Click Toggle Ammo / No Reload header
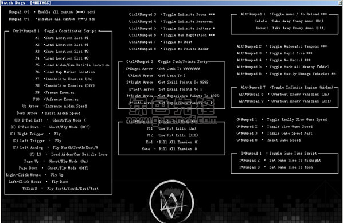 283,14
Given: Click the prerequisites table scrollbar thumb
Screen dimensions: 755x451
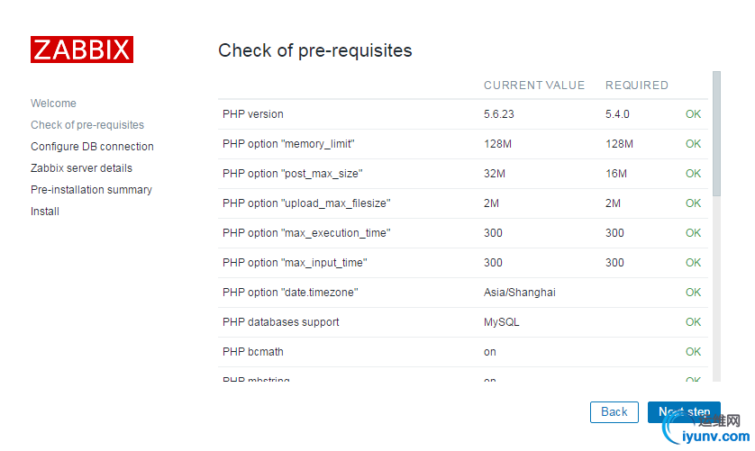Looking at the screenshot, I should (716, 133).
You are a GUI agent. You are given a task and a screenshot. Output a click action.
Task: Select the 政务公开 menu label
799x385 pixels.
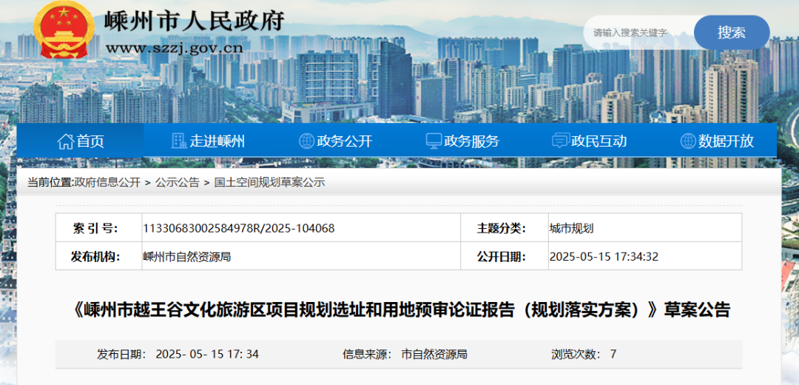[345, 141]
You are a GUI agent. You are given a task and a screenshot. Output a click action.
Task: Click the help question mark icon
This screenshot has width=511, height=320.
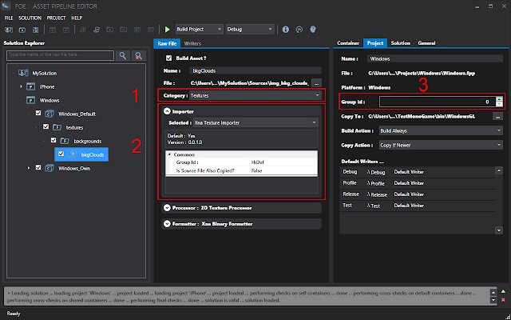(312, 29)
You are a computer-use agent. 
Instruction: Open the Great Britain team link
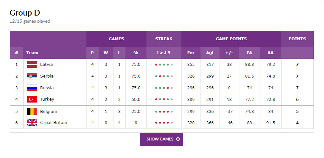coord(53,123)
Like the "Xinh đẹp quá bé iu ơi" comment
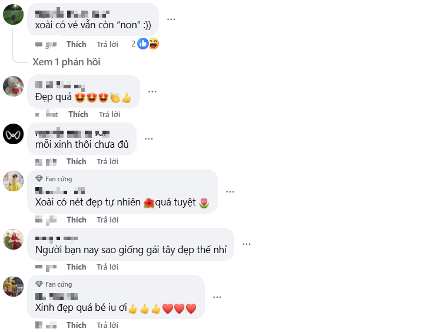This screenshot has width=428, height=332. [x=77, y=325]
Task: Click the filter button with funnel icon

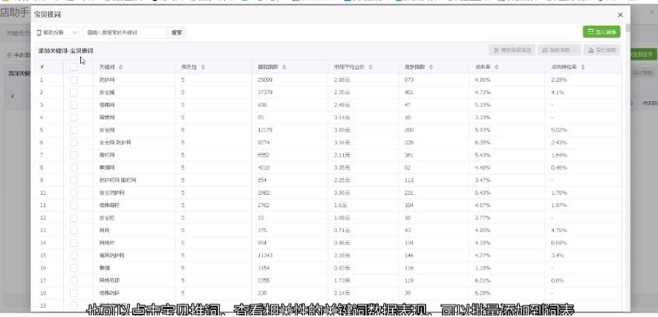Action: point(511,51)
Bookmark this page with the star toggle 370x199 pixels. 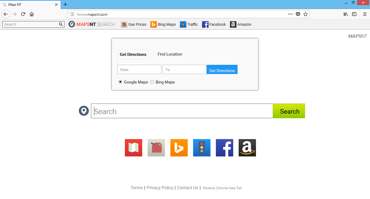[306, 14]
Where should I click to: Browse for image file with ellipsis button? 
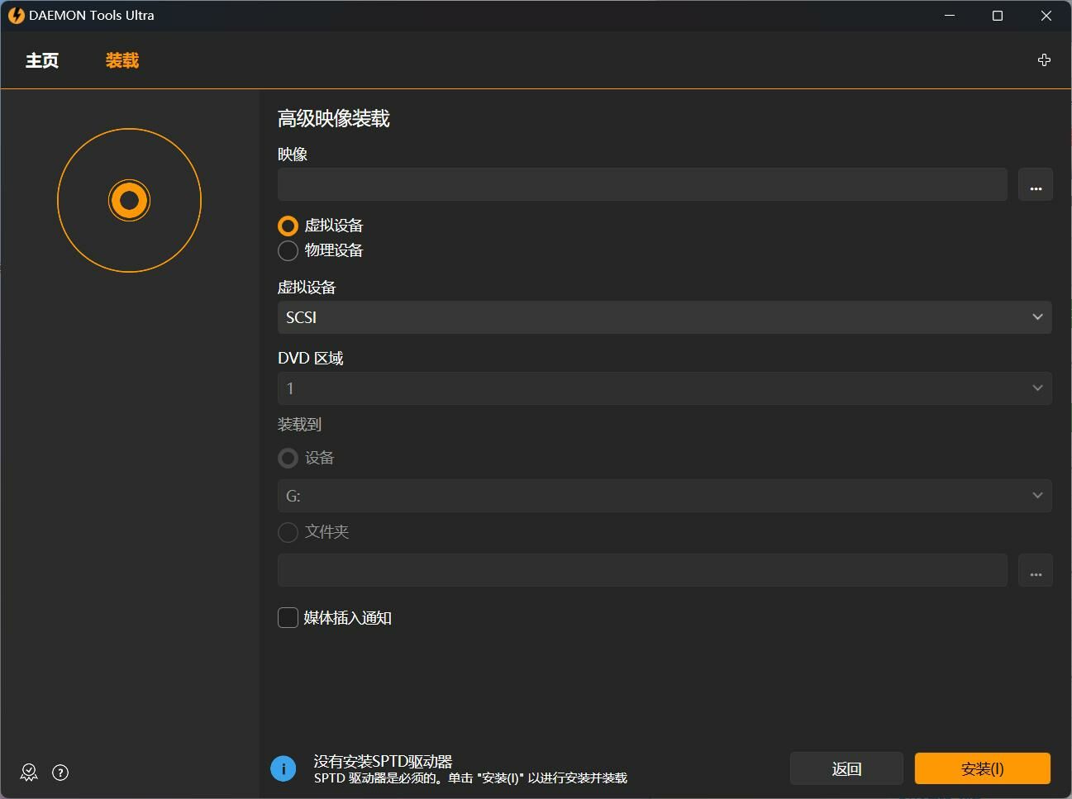[x=1035, y=185]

- _Direction_
Pick out every line of the material above that contains the word "icon", and copy each one.

- _Complete response_
Task: Click the help question mark icon
Task: Click the filter button with funnel icon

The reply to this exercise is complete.